Just one Camaro model will be offered initially – a highly spec’d version of the V8-powered Camaro SS. Faster versions such as the supercharged ZL1 won’t be offered in the foreseeable future due to the challenges with gaining ADR compliance. HSV has said that it will not be modifying the Camaros in any way other than the right-hand drive conversion, and they will be badged as Chevrolet vehicles, so forget about any factory-backed Australian-enhanced Camaros for now.
“Because of our history and heritage [Camaro] is nice. It keeps us grounded a little bit in where we’ve traditionally been. But the job here isn’t to enhance Camaro, the job is to get the steering wheel from the left-hand side to the right-hand side in a way that you don’t notice,” said Tim Jackson, Managing Director of HSV.
The Camaro 2SS Coupe that will be sold locally is powered by the 340kW/615Nm 6.2-litre LT1 engine, mated to an eight-speed automatic or six-speed manual transmission. Standard equipment will include 20-inch alloys, four-piston Brembo brakes at all corners, adaptive suspension, LED daytime running lights, heated and ventilated leather bucket seats, keyless entry and start, rear park assist and nine-speaker Bose stereo.
In terms of specification it’s pretty close to the current-gen Mustang, though the Ford has slightly less grunt from its 5.0-litre V8. Because of the additional expense in converting the cars to right-hook and lower production volume, it’s expected that the Camaro will be considerably more expensive than the Mustang which retails for roughly $60,000. We can’t imagine receiving much change from $90,000, though we’ll find out exact dollar figures closer to the car’s mid-2018 launch.
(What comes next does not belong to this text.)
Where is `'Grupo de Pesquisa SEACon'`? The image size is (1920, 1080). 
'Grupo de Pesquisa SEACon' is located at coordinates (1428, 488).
The Camaro will sit alongside a second Chevrolet vehicle in HSV dealerships which will also be converted to right-hook here in Australia. The Silverado full-size pick-up truck is coming down under, and it’ll be perfect for cashed-up tradies, caravaners and people with giant horse floats.
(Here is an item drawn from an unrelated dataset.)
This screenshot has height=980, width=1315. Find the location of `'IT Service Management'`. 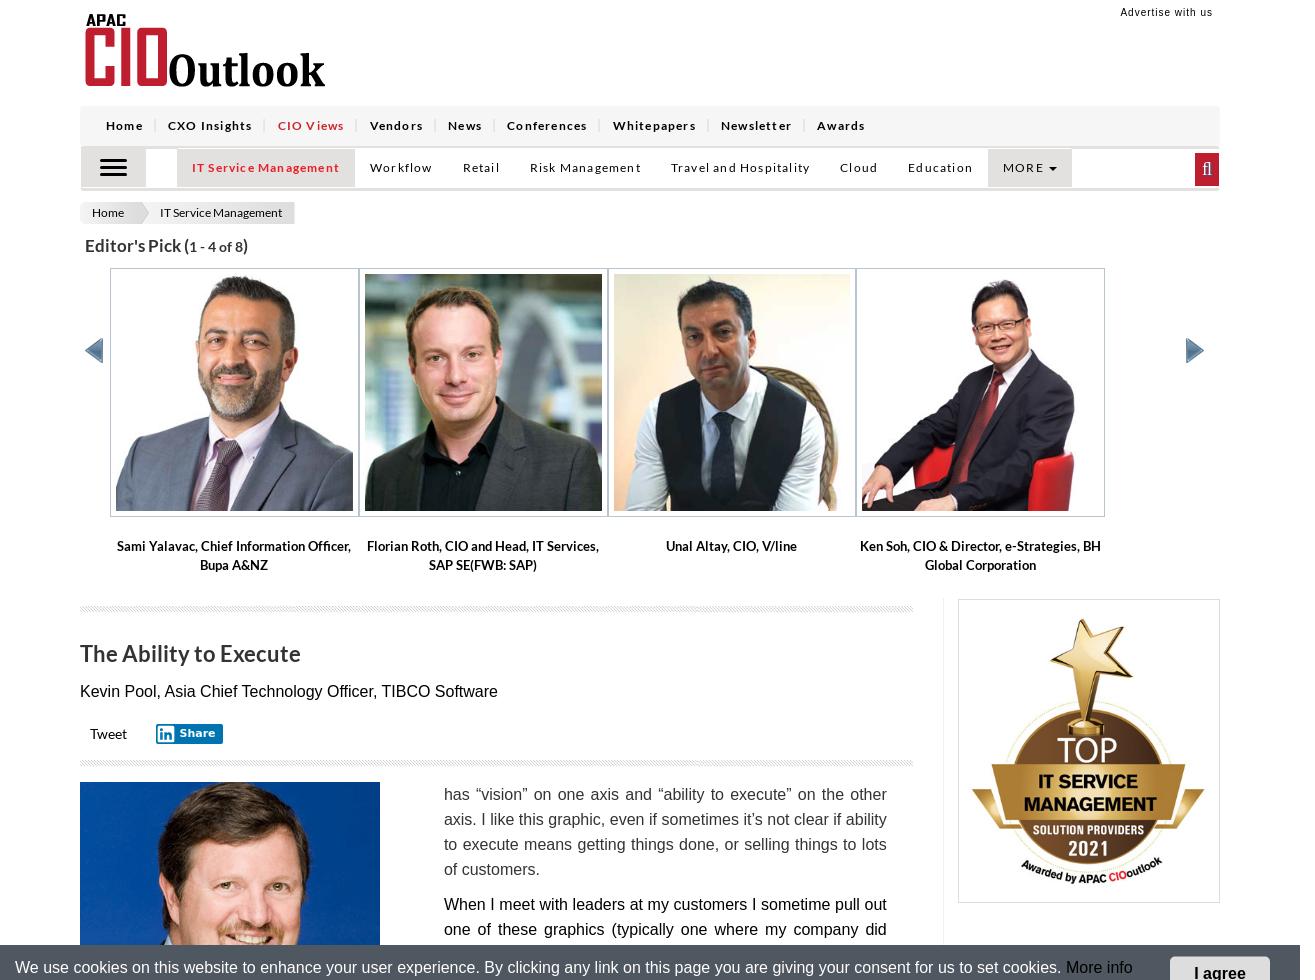

'IT Service Management' is located at coordinates (160, 212).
Powered by a monstrous 332kW/1234Nm 6.6-litre Duramax turbo-diesel V8 in U.S specification, it can tow up to 6.1 tons and carry 1848kg in its bed. Pricing will be announced closer to the car’s launch next year.
The third prong in HSV’s arsenal is the Colorado SportsCat. The only vehicle that will actually be badged as a HSV (Camaro and Silverado will wear the bowtie) once Commodore-based stock dries up, the SportsCat is a modified version of the existing Colorado ute adopting a unique styling package inside and out, along with significant suspension and brake upgrades to improve on and off-road performance. However we can’t help but feel a little underwhelmed by the fact that it retains the factory 147kW turbo-diesel engine.
There are currently 64 HSV dealerships across Australia and New Zealand which will be modified to carry Chevy branding as well as HSV’s new branding, as part of Holden’s Dealership of the Future plan.